ところが本局はここから終局まで3時間以上を費やすことになる。
「驚異的な粘りという一言ではとても片づけられません。勝ち目の薄い将棋をどれだけ追い上げられるのか。そこにトップ棋士にしかわからない強さの定義がある。羽生(善治)さんの恐ろしいまでの迫力を垣間見た思いがしました」
島(朗)九段が絶賛した羽生の勝負術と「あきらめない姿勢」をこれからとくとご覧いただきたい。
(中略)
△3ニ銀と埋めて席を立つ羽生。
1人になった途端、森内(俊之)が「そっかそっか、そうですか。うーん」と頭を抱えた。
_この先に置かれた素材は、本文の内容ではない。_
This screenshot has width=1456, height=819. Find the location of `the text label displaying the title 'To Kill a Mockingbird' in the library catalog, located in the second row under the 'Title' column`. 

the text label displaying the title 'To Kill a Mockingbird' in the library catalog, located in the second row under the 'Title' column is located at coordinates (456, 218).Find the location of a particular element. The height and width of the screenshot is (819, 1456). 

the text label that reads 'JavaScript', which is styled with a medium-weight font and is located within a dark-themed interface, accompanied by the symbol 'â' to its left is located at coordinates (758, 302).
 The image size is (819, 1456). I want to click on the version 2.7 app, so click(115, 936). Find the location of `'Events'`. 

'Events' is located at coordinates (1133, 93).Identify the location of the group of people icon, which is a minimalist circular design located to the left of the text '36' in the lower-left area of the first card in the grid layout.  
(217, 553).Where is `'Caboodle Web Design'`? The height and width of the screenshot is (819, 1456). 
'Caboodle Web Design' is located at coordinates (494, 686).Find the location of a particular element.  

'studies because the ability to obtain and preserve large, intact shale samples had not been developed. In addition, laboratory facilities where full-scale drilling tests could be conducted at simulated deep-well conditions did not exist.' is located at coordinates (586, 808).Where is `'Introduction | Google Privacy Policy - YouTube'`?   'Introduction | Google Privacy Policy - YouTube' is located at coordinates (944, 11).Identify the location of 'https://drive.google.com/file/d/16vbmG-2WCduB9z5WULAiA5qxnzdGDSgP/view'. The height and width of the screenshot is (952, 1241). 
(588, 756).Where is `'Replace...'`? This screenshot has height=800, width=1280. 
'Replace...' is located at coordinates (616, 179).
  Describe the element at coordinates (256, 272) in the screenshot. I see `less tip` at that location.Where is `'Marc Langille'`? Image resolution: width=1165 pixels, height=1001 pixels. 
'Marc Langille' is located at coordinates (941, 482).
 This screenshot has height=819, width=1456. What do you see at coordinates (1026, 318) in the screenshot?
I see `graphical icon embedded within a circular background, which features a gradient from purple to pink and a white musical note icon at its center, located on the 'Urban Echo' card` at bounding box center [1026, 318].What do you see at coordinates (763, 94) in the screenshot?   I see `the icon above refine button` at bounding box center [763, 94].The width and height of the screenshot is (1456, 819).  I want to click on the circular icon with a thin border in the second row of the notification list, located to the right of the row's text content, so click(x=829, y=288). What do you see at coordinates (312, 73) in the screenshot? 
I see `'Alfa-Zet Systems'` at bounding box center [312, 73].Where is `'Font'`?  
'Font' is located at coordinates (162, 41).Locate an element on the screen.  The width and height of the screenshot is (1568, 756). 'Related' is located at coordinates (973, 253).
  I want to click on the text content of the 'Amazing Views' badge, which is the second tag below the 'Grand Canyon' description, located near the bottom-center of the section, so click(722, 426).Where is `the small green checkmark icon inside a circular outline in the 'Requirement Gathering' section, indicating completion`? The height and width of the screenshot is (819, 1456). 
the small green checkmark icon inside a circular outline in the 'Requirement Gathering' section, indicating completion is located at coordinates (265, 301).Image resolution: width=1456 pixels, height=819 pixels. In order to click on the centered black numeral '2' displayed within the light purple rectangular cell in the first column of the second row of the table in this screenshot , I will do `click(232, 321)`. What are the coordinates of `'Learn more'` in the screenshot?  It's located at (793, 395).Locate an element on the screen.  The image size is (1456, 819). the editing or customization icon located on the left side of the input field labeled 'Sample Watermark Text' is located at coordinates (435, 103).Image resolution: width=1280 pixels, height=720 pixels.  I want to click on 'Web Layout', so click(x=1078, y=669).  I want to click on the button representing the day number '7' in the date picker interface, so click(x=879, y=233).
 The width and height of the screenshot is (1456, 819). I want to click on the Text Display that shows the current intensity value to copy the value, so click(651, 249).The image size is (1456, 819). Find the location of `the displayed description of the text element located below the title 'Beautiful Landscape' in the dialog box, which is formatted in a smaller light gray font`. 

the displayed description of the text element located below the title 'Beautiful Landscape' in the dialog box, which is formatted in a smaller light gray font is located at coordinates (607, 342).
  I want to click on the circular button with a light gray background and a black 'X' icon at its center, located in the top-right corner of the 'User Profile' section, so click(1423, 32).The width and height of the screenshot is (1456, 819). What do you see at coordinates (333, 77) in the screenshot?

やがて戻ってきた羽生が▲8四馬を見て同じように「そうか~」とつぶやき、△4五桂から△5一歩と攻めと受けの手を駆使して、森内を迷路へと誘い込んだ。
羽生の勝負術。
再開からすでに1時間20分近くが経っていた。
島朗九段が詳解、絶賛した「羽生の勝負術」は、成る程だ。
そう、羽生さんの迫力は、相手と勝負に最後の最後まで迫るばかりか、自分の闘争心にも最後の最後まで迫るのだ。
だから、相手と傍目には恐ろしく、次局の勝利にも迫るのだ。
羽生さんの迫力、及び、この迫力の担保力こそ、羽生さんの強さの主要源に違いない。